PROBLEM TO SOLVE:
Find every line below where the string "computer" shows up, and copy those lines.
--- SOURCE DATA Enclosed Below ---
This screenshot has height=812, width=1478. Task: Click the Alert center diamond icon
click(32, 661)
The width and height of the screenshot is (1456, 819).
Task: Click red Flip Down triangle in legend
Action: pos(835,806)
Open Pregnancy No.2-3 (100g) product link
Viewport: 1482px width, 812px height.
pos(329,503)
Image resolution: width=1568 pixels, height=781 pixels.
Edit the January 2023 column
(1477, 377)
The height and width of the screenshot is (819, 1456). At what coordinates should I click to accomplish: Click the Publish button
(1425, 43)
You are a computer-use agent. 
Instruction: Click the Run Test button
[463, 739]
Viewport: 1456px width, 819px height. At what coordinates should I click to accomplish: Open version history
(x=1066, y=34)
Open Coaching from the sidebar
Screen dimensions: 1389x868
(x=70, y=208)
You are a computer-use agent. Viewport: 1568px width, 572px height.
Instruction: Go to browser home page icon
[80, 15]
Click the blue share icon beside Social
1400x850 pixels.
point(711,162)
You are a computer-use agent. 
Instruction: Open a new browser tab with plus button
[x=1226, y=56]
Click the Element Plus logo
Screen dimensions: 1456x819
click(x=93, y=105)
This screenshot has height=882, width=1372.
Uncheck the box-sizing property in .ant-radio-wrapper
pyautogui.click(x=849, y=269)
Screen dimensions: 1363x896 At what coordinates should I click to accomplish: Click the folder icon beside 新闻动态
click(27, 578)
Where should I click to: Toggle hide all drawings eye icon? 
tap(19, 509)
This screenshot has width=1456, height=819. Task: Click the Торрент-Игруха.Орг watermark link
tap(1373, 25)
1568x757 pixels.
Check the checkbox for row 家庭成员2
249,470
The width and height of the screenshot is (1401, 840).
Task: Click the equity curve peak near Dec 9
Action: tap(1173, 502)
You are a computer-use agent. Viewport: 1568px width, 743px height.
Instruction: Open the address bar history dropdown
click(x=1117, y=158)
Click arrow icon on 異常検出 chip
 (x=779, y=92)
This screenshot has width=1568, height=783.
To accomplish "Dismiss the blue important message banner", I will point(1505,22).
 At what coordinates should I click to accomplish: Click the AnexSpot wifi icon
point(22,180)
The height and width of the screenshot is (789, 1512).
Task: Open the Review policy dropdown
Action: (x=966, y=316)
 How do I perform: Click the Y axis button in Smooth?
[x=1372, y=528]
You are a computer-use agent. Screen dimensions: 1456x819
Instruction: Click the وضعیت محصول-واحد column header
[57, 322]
--- End of Enclosed SOURCE DATA ---
THE ANSWER:
You are a computer-use agent. 
You are a computer-use agent. Viewport: 1568px width, 572px height.
You are a computer-use agent. 
You are a computer-use agent. Viewport: 1568px width, 743px height.
You are a computer-use agent. Screen dimensions: 1456x819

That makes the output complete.